Considering the status of France and the U.S., little needs to be said about the importance of the Ambassadors between the country.
Since the American Revolution, the role of keeping a U.S. Ambassador to France has existed. It has meant there has most definitely been a two-way relationship between the countries since the late 1700s and candidates tend to hold the role for years at a time.
Who is the current Ambassador?
The current Ambassador of France to the United States is Gérard Araud, who was appointed to the role in September 2014.
To many, his appointment wasn’t a surprise. Araud has worked within the Ministry of Foreign Affairs for a long period of time and the fact he has held similar roles with other nations highlights his suitability. For example, between the years of 2003 and 2006, Araud held the role of Ambassador of France to Israel.

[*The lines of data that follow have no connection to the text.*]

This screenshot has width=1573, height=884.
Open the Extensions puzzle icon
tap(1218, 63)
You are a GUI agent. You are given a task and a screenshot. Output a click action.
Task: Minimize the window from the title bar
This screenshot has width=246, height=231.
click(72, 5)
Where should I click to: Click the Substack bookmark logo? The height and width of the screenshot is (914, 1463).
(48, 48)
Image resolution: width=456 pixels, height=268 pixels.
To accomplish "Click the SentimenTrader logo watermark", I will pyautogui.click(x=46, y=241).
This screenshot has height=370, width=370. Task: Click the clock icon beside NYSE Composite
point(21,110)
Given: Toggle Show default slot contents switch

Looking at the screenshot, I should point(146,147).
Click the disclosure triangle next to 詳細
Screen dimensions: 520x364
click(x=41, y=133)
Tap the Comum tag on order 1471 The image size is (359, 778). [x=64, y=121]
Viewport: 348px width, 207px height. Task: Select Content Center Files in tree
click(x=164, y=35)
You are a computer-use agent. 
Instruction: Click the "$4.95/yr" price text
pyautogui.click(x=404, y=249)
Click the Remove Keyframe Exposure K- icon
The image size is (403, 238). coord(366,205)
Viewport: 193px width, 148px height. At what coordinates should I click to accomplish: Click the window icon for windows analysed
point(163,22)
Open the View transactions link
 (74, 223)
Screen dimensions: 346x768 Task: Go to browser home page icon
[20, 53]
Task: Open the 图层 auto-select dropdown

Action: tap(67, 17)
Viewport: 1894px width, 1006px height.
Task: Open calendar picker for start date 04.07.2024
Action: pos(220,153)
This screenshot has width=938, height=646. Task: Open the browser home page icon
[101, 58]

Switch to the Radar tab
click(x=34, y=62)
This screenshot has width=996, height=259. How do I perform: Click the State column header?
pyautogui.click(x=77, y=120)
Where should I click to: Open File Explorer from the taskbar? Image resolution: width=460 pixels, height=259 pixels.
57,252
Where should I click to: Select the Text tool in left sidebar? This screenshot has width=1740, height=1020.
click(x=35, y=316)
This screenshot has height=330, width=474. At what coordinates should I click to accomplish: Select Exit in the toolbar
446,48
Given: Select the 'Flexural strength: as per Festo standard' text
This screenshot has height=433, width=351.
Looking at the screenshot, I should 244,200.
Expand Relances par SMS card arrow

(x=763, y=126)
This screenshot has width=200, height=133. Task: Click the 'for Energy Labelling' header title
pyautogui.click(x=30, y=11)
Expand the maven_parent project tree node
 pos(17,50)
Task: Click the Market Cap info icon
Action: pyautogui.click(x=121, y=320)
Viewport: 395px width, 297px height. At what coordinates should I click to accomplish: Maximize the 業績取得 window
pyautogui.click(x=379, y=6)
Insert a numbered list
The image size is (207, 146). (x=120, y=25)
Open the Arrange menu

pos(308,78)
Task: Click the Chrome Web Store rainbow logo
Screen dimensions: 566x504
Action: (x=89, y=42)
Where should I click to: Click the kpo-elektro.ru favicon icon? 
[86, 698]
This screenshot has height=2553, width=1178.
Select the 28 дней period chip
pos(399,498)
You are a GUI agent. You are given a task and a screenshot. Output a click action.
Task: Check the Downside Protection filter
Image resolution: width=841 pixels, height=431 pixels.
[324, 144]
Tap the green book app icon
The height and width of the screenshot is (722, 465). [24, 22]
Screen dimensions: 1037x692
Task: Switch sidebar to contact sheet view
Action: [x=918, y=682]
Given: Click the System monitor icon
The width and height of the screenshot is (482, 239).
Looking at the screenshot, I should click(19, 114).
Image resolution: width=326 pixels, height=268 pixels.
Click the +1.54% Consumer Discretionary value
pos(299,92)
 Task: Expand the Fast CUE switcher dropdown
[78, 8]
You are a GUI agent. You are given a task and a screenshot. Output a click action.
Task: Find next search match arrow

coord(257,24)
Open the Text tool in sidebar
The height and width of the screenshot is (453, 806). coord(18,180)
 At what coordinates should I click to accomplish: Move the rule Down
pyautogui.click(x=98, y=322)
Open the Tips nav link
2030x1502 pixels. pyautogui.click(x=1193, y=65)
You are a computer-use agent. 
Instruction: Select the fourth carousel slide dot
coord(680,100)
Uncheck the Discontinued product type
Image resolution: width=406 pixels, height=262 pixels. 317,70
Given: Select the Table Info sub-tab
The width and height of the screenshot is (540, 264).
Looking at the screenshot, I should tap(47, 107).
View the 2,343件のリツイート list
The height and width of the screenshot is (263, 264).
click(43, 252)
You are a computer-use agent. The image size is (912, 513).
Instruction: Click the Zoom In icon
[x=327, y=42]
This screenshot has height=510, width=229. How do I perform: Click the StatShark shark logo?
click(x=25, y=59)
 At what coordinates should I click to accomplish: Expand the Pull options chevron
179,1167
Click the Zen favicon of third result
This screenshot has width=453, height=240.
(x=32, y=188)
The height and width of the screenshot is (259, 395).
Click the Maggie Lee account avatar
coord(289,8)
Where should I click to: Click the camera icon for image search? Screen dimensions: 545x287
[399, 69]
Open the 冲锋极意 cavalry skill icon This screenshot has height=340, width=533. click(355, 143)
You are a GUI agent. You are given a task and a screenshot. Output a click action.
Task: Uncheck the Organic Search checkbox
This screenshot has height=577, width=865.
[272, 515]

The 63-year-old hasn’t just been an Ambassador for France over the years though. As well as this, he was the Permanent Representative of France to the United Nations in New York between 2009 and 2014. Additionally, he has held some international development roles, including the Director for Strategic Affairs.
If we look further into Araud’s career, it becomes clear that his knowledge tends to lie within security and the Middle East. If we view his security and strategy credentials, he was a key negotiator for the French during the Iranian nuclear debates in the three years between 2006 and 2009. In relation to his Middle East involvement, he was a significant contributor to resolutions involving Libya.
Away from his roles, it appears though Araud takes a keen interest in French history. A couple of his journals have focused on this, with one analyzing the French foreign policy over the two-decade period between 1919 and 1939. Others concentrated on the outbreak of WWI and the search for a new world order.
Who was the Ambassador prior to Gérard Araud?
Prior to the appointment of Araud, the role belonged to François Delattre. This is someone else who has held hugely important roles for his country, including being the Permanent Representative of France to the United Nations in New York. Coincidently, he took on this role in 2014 – the time where Araud stopped.
What other notable Ambassadors have there been?
As the above introductions to the current and previous Ambassadors of France to the U.S may suggest – these roles tend to be held by individuals who have a wealth of experience within French politics. We’ll now take a look at some of the other faces that have held the position – dating back to the 1980s.
The first that comes to attention is Pierre Vimont, a man who was in the role for three years between 2007 and 2010. Like a lot of others, Vimont had experience liaising with other countries. For example, early in his career in the 1970s, his post was based at the French Embassy in London. His role as Ambassador to the United States ended in 2010 – which was the year in which the EU’s High Representative elected him as first Executive Secretary General of the European External Action Service.
Vimont’s predecessor came in the form of Jean-David Levitte. Levitte held the role for slightly longer; between the years of 2002 and 2007 to be precise. It won’t come as a surprise to read that he has held careers related to French Foreign affairs for many years, with his first roles occurring in Hong Kong and Beijing. As well as this, his other titles include being Director of Economic Affairs, Director of Asia and Oceania and General Director of Cultural, Scientific, and Technical Relations – with all of these relating to the French Ministry of Foreign Affairs. It would be fair to say that he was even more well-equipped to take on this role, having previously served as the Ambassador to the United Nations in Geneva in the early 1980s.
Someone who held the position for even longer was François Bujon de l’Estang. In comparison to some of the other names we have looked at, a lot of the roles Bujon de l’Estang had prior to this one didn’t necessarily relate to foreign affairs. In fact, his most prominent one was special assistant to President Charles de Gaulle between 1967 and 1969. However, he did have some experience of dealing with the U.S. directly – having being president and CEO of Cogema, which was a US subsidiary.
Prior to that, between 1989 and 1995, came Jacques Andreani. Andreani held some of the most interesting roles of his era, having been once assigned to Moscow where he was based during the Cold War. From an Ambassador standpoint, he was hugely experienced. Before his six-year stint as the Ambassador to the U.S., he had held the same role for Egypt and Italy. Considering the fact that these roles had run from 1979 to 1988 – the year immediately prior to his appointment in the U.S. capacity – it means that he had vast experience as an Ambassador through some of the most developing years for France.
The final Ambassador we will look at is Emmanuel Jacquin de Margerie, a man who served in the role between 1984 and 1989. Like several of the men we have already highlighted, Jacquin de Margerie was someone who had vast experience as an Ambassador. Between 1977 and 1981 he held the role for Spain, while the United Kingdom benefited from his services between 1981 and 1984. Just like Jacques Andreani who we have just looked at, it meant that Jacquin de Margerie held consecutive Ambassador positions for various countries. In fact, he performed the role as Ambassador for twelve consecutive years – with the final five being for the United States.